=== Begin Enclosure ===

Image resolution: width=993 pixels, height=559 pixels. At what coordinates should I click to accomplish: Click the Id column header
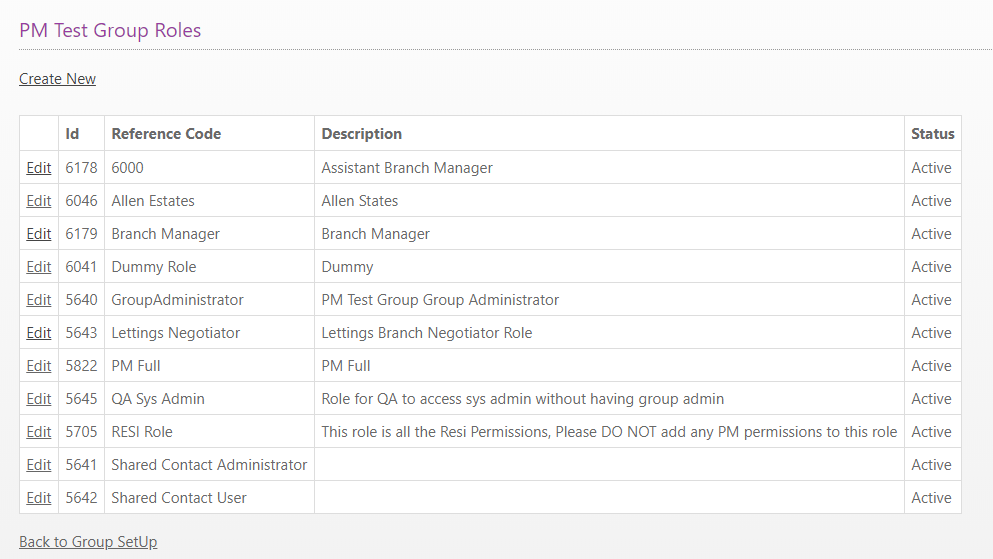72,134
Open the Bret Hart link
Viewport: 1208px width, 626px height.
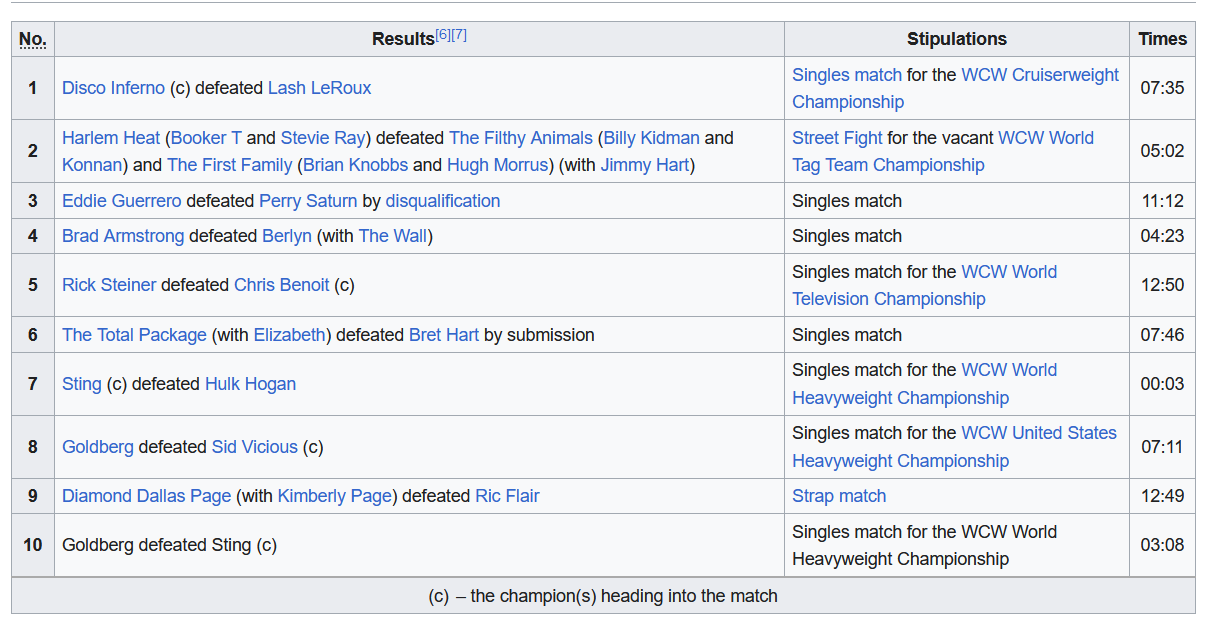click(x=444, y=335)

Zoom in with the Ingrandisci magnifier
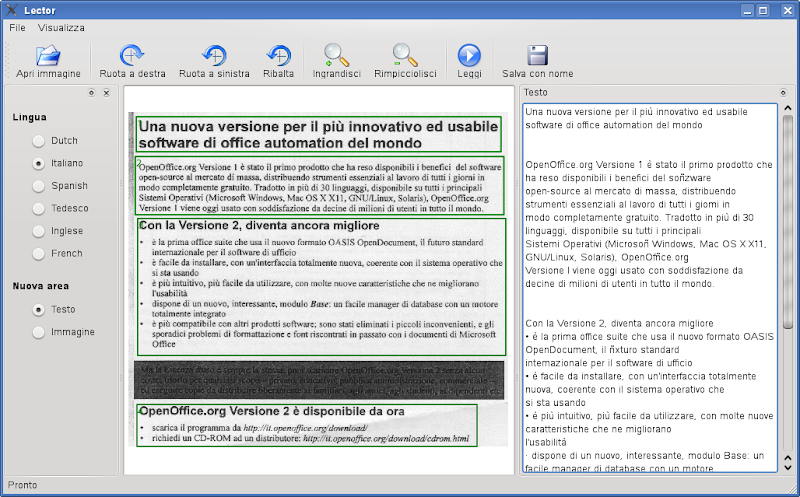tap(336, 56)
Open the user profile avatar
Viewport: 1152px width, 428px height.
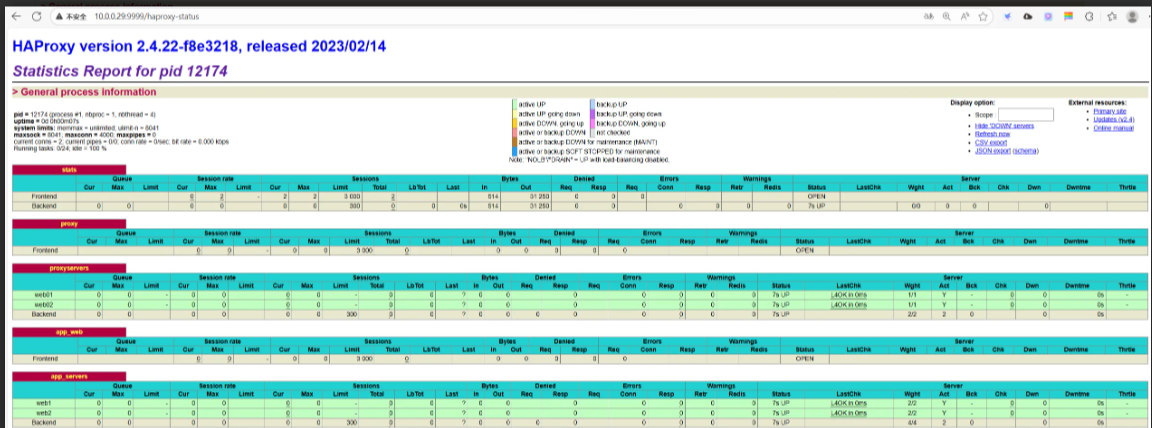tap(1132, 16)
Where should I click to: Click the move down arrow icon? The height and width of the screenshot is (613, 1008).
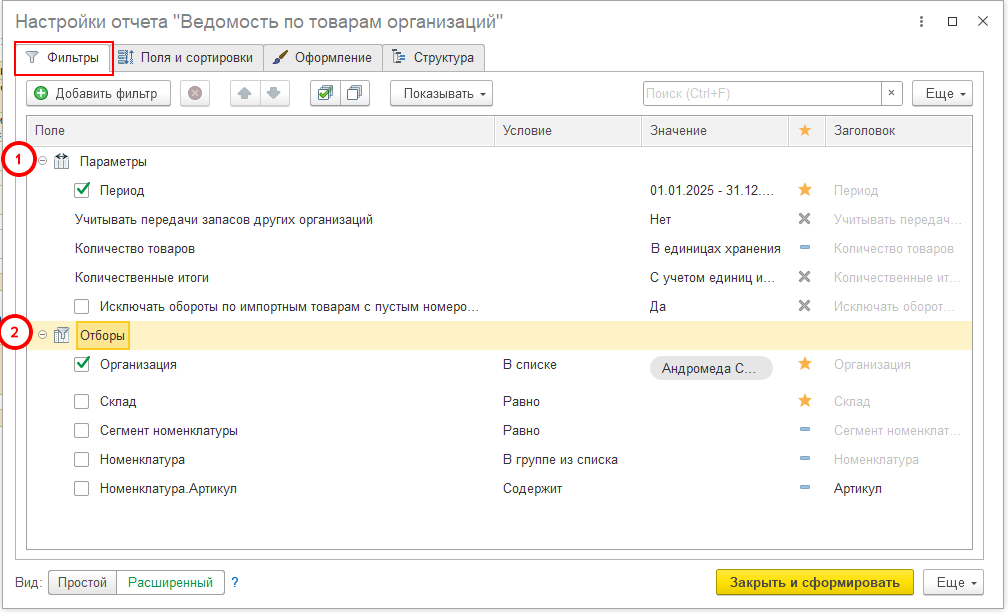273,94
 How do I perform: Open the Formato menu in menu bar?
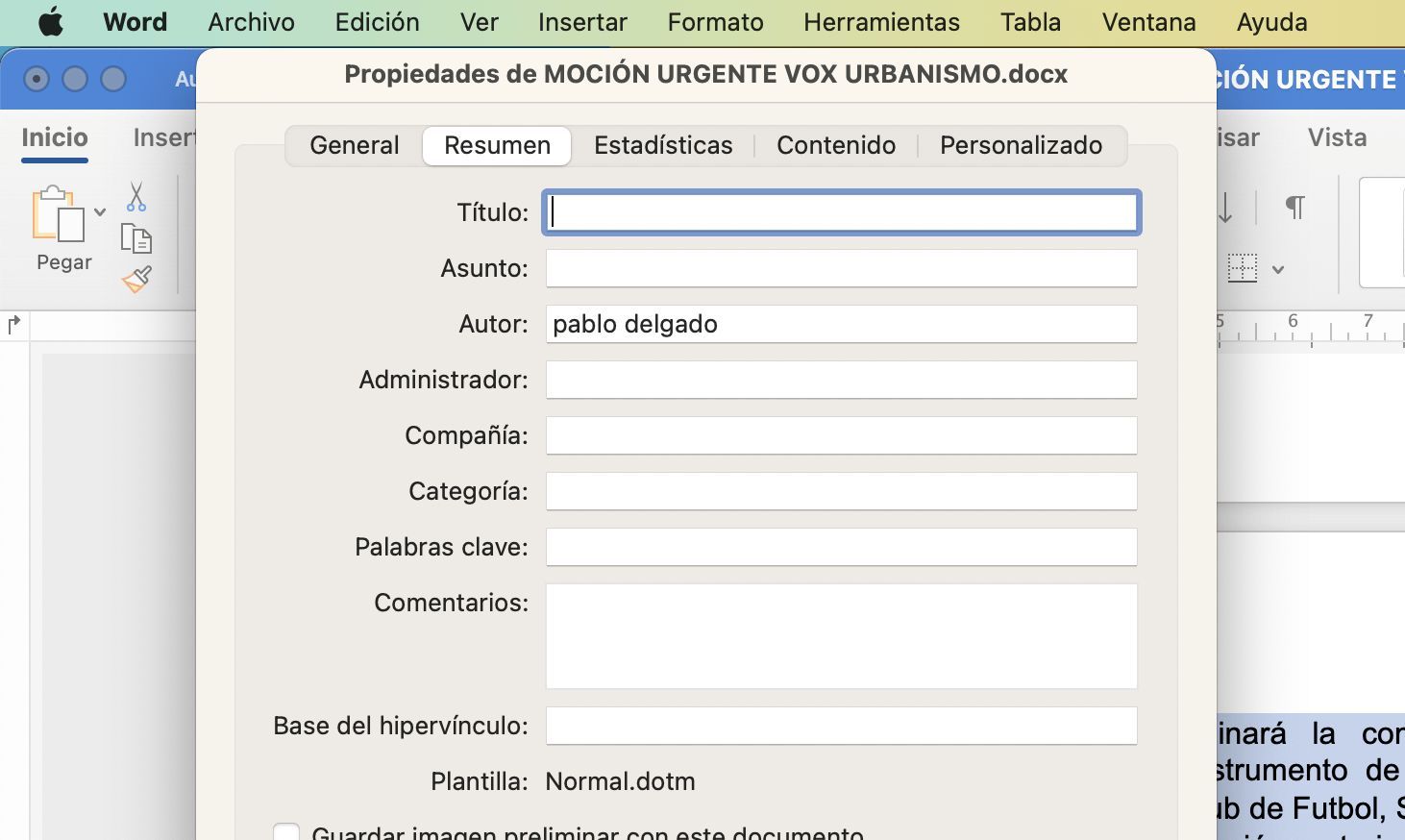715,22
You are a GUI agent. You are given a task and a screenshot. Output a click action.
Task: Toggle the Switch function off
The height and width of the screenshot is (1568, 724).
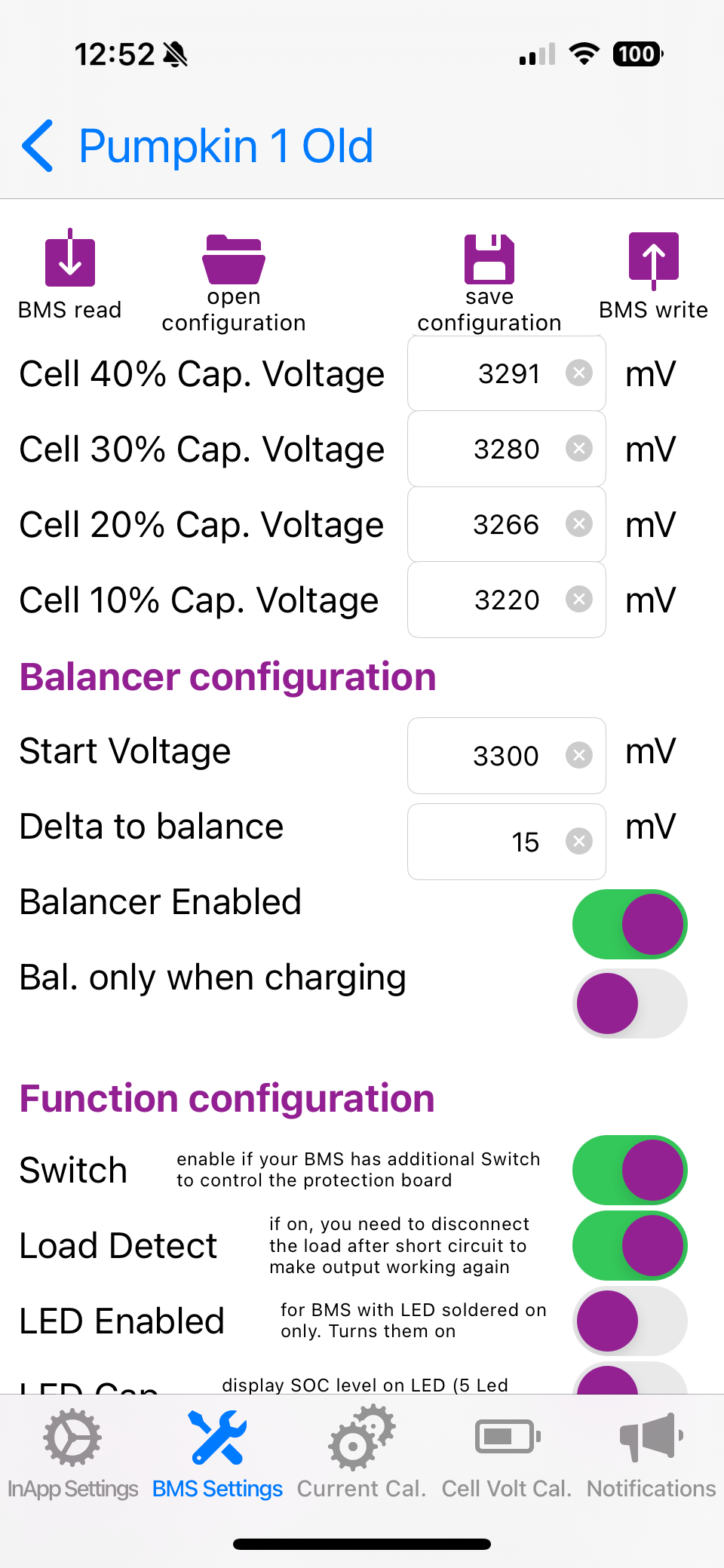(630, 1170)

=== End Enclosure ===

What is needed: The expected answer consists solely of the lines from the one with "You are a GUI" through the last line of the listing above, restated exactly, minus any pictures.

Solution:
You are a GUI agent. You are given a task and a screenshot. Output a click action.
Task: Toggle the Switch function off
The height and width of the screenshot is (1568, 724).
(630, 1170)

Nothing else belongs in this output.